Consignes
**1.** Dressez la liste des parties à la procédure nommées dans l'ordonnance de la Cour, en indiquant la qualité attribuée à chacune.
**2.** Présentez sous forme de liste le paragraphe de l'ordonnance de la Cour qui commence par « ayant pour objet un pourvoi ».
**3.** Rédigez la suite de l'ordonnance de la Cour à partir de la dernière ligne, « LA COUR (chambre d'admission des pourvois) ».

Extrait du document
:::::
Language of document : ECLI:EU:T:2022:46

ORDONNANCE DE LA COUR (chambre d’admission des pourvois)

19 février 2024 (*)

« Pourvoi – Marque de l’Union européenne – Admission des pourvois – Article 170 ter du règlement de procédure de la Cour – Demande ne démontrant pas l’importance d’une question pour l’unité, la cohérence ou le développement du droit de l’Union – Non-admission du pourvoi »

Dans l’affaire C‑651/23 P,

ayant pour objet un pourvoi au titre de l’article 56 du statut de la Cour de justice de l’Union européenne, introduit le 2 novembre 2023,

Okan Balaban, demeurant à Bornheim (Allemagne), représenté par Me T. Schaaf, Rechtsanwalt,

partie requérante,

les autres parties à la procédure étant :

Office de l’Union européenne pour la propriété intellectuelle (EUIPO),

partie défenderesse en première instance,

Shenzhen Stahlwerk Welding Technology Co. Ltd, établie à Shenzhen (Chine),

partie intervenante en première instance,

LA COUR (chambre d’admission des pourvois)
:::::
Lignes de données

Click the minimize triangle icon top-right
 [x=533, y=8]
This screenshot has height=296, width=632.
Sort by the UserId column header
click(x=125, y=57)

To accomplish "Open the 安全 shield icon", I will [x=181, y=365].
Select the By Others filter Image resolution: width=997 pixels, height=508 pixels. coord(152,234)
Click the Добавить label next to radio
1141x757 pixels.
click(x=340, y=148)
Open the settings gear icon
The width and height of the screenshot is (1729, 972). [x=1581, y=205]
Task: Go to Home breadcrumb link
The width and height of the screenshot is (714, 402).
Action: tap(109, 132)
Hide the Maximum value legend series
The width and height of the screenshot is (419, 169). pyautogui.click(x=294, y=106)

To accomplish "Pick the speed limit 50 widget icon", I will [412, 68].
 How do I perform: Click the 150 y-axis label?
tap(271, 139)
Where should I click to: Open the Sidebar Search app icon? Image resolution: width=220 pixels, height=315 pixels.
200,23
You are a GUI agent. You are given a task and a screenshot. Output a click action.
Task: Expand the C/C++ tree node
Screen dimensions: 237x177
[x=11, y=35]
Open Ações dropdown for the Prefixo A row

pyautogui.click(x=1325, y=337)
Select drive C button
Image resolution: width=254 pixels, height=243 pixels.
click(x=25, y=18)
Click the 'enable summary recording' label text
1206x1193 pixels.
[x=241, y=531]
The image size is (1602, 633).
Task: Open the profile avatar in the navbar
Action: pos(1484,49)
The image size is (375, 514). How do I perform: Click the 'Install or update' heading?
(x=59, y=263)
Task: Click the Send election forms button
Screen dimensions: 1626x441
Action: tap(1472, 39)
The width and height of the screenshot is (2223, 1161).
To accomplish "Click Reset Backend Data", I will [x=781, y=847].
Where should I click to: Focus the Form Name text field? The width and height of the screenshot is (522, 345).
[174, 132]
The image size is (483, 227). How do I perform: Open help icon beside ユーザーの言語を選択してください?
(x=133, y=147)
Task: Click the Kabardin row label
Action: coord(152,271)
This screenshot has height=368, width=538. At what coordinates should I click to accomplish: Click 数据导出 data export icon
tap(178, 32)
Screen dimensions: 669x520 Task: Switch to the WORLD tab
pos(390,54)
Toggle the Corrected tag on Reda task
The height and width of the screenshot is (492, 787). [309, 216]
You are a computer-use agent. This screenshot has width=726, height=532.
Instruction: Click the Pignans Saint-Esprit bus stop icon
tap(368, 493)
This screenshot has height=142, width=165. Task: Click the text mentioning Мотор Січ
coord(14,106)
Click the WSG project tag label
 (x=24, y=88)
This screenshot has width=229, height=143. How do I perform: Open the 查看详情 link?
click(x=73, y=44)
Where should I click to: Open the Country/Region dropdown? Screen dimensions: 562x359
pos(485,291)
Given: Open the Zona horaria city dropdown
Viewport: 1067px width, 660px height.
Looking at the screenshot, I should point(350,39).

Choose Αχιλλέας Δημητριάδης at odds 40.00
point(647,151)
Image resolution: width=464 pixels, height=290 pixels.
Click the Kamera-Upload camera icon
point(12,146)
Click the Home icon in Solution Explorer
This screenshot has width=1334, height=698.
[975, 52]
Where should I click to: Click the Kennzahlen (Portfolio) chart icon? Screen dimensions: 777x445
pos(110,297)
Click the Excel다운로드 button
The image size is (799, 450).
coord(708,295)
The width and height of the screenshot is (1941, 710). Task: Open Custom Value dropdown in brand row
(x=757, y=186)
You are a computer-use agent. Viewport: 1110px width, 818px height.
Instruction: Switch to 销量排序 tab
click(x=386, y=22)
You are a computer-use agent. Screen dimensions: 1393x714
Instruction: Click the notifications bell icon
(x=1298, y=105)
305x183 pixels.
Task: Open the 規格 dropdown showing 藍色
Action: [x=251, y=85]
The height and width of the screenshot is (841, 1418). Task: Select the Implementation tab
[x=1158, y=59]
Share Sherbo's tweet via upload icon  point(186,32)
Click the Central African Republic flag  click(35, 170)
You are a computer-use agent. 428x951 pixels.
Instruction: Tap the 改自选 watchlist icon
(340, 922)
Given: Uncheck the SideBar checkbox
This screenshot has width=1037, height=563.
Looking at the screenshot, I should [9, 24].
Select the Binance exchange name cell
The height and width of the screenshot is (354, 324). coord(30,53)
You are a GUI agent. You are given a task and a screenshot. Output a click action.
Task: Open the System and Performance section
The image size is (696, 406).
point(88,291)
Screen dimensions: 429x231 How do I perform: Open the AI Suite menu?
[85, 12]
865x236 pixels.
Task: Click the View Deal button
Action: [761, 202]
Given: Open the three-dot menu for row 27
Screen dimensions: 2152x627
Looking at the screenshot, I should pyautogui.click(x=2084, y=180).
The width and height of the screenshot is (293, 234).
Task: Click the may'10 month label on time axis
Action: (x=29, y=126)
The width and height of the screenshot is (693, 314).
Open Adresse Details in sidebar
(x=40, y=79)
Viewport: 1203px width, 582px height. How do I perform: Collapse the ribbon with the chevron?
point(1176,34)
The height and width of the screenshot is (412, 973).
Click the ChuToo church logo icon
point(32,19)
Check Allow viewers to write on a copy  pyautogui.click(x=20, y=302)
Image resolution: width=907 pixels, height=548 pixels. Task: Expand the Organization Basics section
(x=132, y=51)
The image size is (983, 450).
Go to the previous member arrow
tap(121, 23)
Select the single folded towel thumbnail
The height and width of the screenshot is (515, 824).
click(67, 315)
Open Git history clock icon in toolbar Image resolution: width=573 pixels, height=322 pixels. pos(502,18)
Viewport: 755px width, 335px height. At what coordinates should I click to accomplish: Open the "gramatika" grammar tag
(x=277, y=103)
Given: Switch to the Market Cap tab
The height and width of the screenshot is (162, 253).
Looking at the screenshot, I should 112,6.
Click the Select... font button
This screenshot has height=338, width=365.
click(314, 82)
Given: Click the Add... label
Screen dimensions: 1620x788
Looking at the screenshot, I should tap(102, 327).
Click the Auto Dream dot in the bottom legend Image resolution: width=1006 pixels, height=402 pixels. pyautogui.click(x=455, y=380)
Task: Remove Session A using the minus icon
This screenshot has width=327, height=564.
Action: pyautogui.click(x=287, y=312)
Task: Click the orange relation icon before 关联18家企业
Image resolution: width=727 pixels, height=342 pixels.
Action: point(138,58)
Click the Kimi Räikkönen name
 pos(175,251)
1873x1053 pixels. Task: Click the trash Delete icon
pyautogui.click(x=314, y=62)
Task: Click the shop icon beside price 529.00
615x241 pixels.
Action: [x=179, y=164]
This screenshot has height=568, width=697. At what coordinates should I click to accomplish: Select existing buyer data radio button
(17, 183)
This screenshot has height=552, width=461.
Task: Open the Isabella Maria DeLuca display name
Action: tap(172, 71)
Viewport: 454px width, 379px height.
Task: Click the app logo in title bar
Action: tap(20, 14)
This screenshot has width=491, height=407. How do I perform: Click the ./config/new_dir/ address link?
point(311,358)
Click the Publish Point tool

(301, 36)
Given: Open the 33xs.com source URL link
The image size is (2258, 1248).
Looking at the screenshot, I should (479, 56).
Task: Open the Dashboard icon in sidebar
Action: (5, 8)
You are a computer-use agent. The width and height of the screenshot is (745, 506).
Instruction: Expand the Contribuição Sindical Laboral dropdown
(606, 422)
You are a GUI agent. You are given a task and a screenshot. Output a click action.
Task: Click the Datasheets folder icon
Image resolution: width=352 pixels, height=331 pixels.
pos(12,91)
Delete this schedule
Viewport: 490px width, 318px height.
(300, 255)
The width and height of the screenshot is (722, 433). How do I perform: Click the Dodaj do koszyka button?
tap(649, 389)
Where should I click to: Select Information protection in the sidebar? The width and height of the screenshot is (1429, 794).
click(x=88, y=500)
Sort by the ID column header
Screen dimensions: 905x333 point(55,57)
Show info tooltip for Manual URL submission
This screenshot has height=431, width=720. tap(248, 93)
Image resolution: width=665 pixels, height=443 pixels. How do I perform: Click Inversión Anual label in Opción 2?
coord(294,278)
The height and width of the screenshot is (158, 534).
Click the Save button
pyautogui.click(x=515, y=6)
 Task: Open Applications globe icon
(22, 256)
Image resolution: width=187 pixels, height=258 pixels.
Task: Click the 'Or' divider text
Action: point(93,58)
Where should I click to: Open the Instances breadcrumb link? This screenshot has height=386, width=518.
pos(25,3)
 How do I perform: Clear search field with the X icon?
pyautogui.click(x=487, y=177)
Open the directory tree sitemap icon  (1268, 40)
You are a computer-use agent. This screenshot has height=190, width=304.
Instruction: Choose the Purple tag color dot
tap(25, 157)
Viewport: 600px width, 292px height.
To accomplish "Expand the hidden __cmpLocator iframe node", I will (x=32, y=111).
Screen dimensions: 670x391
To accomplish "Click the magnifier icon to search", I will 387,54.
:::::
Réponses par consigne
**1.**
- Okan Balaban : partie requérante
- Office de l'Union européenne pour la propriété intellectuelle (EUIPO) : partie défenderesse en première instance
- Shenzhen Stahlwerk Welding Technology Co. Ltd : partie intervenante en première instance

**2.**
- Objet : un pourvoi
- Fondement : article 56 du statut de la Cour de justice de l'Union européenne
- Date d'introduction : 2 novembre 2023

**3.**
composée de M. L. Bay Larsen, vice‑président de la Cour, M. F. Biltgen et Mme M. L. Arastey Sahún (rapporteure), juges,

greffier : M. A. Calot Escobar,

vu la proposition de la juge rapporteure et l’avocat général, M. J. Richard de la Tour, entendu,

rend la présente

Ordonnance

1        Par son pourvoi, M. Okan Balaban demande l’annulation de l’ordonnance du Tribunal de l’Union européenne du 23 août 2023, Balaban/EUIPO – Shenzhen Stahlwerk Welding Technology (STAHLWERK) (T‑13/23, ci-après l’« ordonnance attaquée », EU:T:2023:479), par laquelle celui-ci a rejeté son recours tendant à l’annulation de la décision de la cinquième chambre de recours de l’Office de l’Union européenne pour la propriété intellectuelle (EUIPO), du 31 octobre 2022 (affaire R 2060/2021-5), relative à une procédure de nullité entre M.  Balaban et Shenzhen Stahlwerk Welding Technology Co. Ltd.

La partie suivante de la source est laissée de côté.